Do this: Reproduce every one of the following records verbatim, preserving each line as it stands.

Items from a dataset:
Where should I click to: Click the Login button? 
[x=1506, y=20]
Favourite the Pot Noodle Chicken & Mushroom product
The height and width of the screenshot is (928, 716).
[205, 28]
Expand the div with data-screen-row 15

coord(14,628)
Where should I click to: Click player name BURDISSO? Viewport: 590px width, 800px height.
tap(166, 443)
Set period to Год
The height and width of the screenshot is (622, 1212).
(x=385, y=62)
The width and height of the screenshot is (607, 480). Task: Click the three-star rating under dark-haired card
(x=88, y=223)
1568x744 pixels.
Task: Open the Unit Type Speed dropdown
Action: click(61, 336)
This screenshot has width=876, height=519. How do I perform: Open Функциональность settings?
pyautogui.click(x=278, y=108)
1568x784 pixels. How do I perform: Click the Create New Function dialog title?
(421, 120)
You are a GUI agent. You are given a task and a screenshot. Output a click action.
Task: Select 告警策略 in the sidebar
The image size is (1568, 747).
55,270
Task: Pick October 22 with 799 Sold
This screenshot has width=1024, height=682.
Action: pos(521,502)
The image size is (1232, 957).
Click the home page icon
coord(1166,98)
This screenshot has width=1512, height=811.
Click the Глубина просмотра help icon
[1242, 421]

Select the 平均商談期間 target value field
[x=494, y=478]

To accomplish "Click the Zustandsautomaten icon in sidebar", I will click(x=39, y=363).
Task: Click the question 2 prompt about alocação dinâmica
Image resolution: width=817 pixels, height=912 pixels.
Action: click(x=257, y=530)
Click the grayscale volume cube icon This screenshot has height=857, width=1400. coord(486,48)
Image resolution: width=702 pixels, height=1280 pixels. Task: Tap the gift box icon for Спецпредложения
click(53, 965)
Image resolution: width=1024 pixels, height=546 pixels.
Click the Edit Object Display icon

Result of the exercise:
Where should I click to: Click the Login button? 
[x=1506, y=20]
Favourite the Pot Noodle Chicken & Mushroom product
The height and width of the screenshot is (928, 716).
[205, 28]
Expand the div with data-screen-row 15

coord(14,628)
Where should I click to: Click player name BURDISSO? Viewport: 590px width, 800px height.
tap(166, 443)
Set period to Год
The height and width of the screenshot is (622, 1212).
(x=385, y=62)
The width and height of the screenshot is (607, 480). Task: Click the three-star rating under dark-haired card
(x=88, y=223)
1568x744 pixels.
Task: Open the Unit Type Speed dropdown
Action: click(61, 336)
This screenshot has width=876, height=519. How do I perform: Open Функциональность settings?
pyautogui.click(x=278, y=108)
1568x784 pixels. How do I perform: Click the Create New Function dialog title?
(421, 120)
You are a GUI agent. You are given a task and a screenshot. Output a click action.
Task: Select 告警策略 in the sidebar
The image size is (1568, 747).
55,270
Task: Pick October 22 with 799 Sold
This screenshot has width=1024, height=682.
Action: pos(521,502)
The image size is (1232, 957).
Click the home page icon
coord(1166,98)
This screenshot has width=1512, height=811.
Click the Глубина просмотра help icon
[1242, 421]

Select the 平均商談期間 target value field
[x=494, y=478]

To accomplish "Click the Zustandsautomaten icon in sidebar", I will click(x=39, y=363).
Task: Click the question 2 prompt about alocação dinâmica
Image resolution: width=817 pixels, height=912 pixels.
Action: click(x=257, y=530)
Click the grayscale volume cube icon This screenshot has height=857, width=1400. coord(486,48)
Image resolution: width=702 pixels, height=1280 pixels. Task: Tap the gift box icon for Спецпредложения
click(53, 965)
Image resolution: width=1024 pixels, height=546 pixels.
Click the Edit Object Display icon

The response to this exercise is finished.